XLIX

Le soir, après souper, nous fîmes une promenade beaucoup plus calme que celle du jour, Anne, Yves et moi.

Et, à neuf heures, nous étions assis au bord d’un grand chemin qui traversait les bois.

Ce n’était pas encore la nuit, tant sont longues en Bretagne les soirées du beau mois de juin ; mais nous commencions tout de même à causer des fantômes et des morts.

Anne disait :

« L’hiver, quand les loups viennent, nous les entendons de chez nous ; mais quelquefois les revenants aussi, monsieur, se mettent à crier comme eux. »

Ce soir-là, on entendait seulement passer les hannetons et les cerfs-volants qui traversaient l’air tiède en décrivant des courbes, avec de petits bourdonnements d’été. Et puis, dans le lointain du bois : hou !… Hou !… Un appel triste, chanté tout doucement d’une voix de hibou.

Et Yves disait :

« Écoutez, frère, les perruches de France qui chantent » (c’était un souvenir de sa perruche de la Sibylle).

Les graminées légères, avec leurs fleurs de poussière grise, étendaient sur la terre une couche très haute, à peine palpable, où on enfonçait ; et les dernières phalènes, qui avaient fini de courir, plongeaient les unes après les autres dans ces épaisseurs d’herbes, pour prendre leur poste de sommeil le long des tiges.

Et l’obscurité venait, lente et calme, avec un air de mystère.

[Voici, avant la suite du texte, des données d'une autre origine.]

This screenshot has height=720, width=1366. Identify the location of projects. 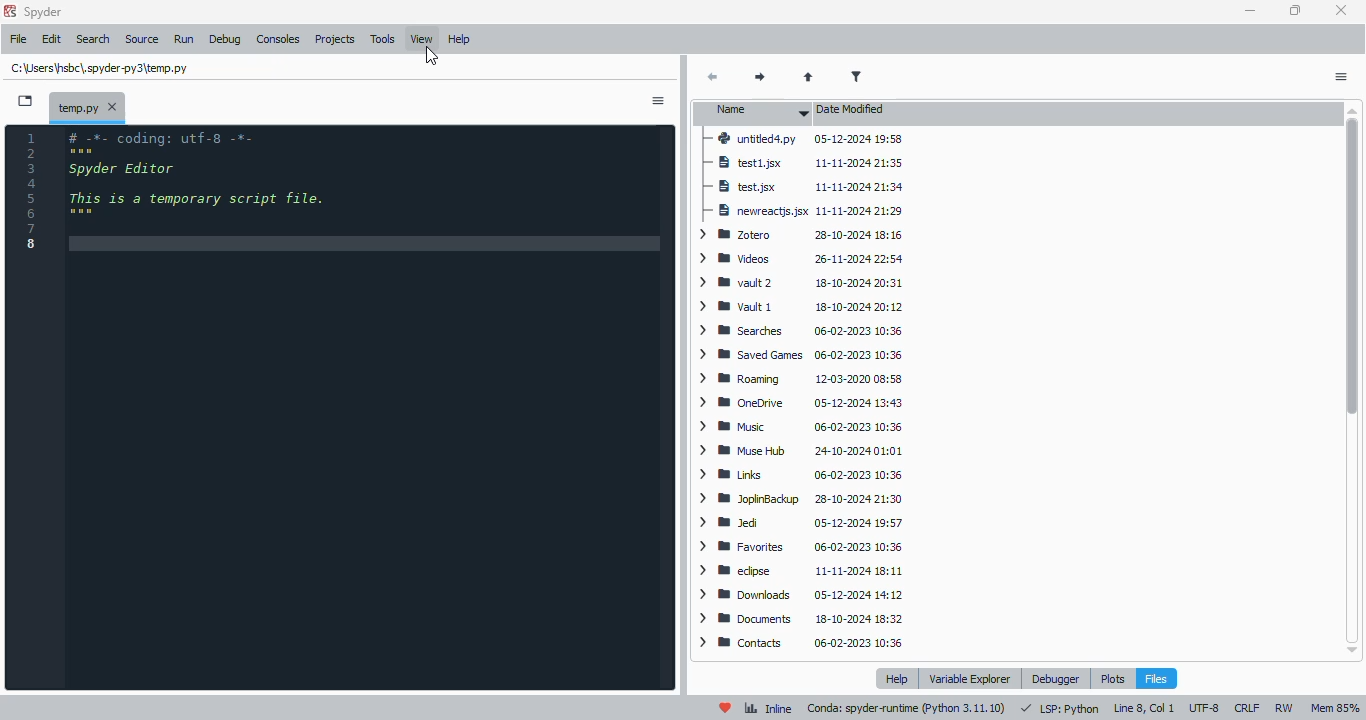
(337, 39).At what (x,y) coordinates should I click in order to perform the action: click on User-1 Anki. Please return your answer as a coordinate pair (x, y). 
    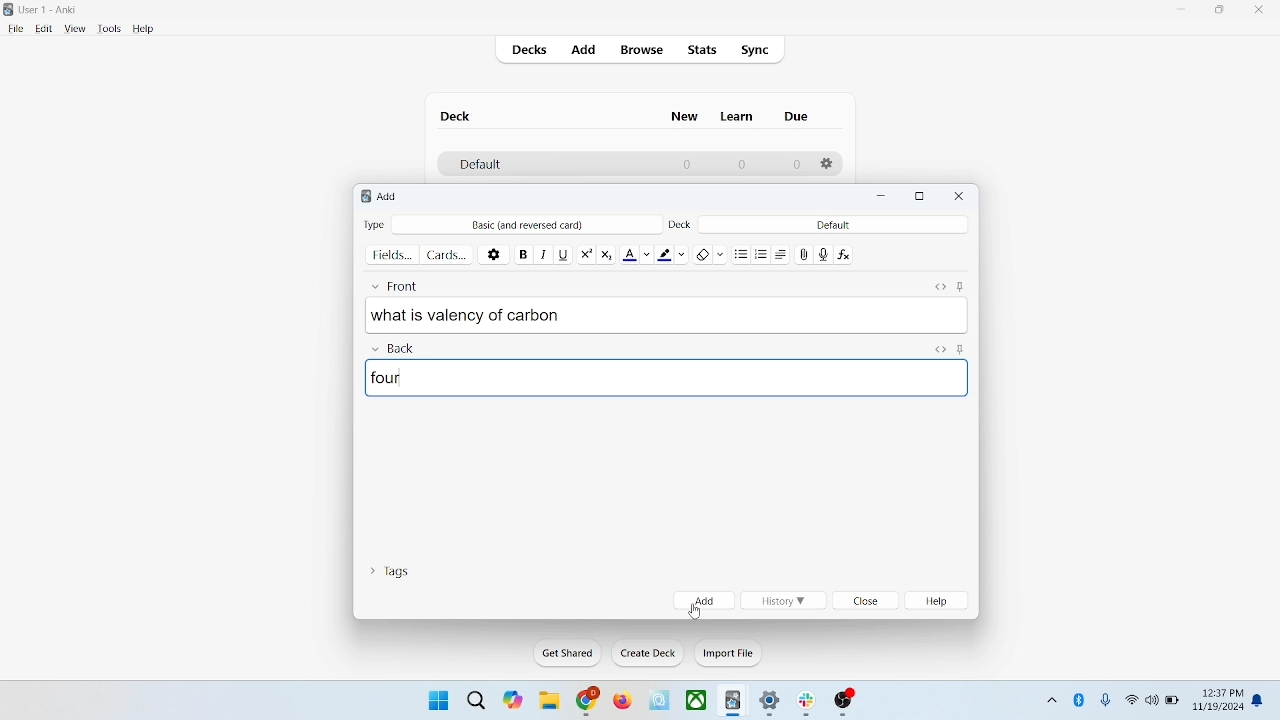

… Passa un jeune gars breton qui portait un bissac sur l’épaule, et s’en revenait gris du pardon de Lannildu, la plume de paon au chapeau. (Je ne sais pas bien ce que vient faire ceci dans l’histoire d’Yves : je raconte au hasard des choses qui sont restées dans ma mémoire). Il s’arrêta pour nous faire un discours. Après quoi, en manière de péroraison, et montrant son bissac :

« Tenez, dit-il, j’ai deux chats là-dedans. » (Cela n’avait aucun rapport avec ce qu’il venait de nous dire).

Il posa son fardeau par terre et jeta son grand chapeau dessus. Alors ce bissac se mit à jurer, avec de grosses voix de matous en colère, et à circuler par soubresauts sur le chemin.

Quand nous fûmes bien convaincus que c’étaient des chats, il remit le tout sur son épaule, salua, et continua sa route.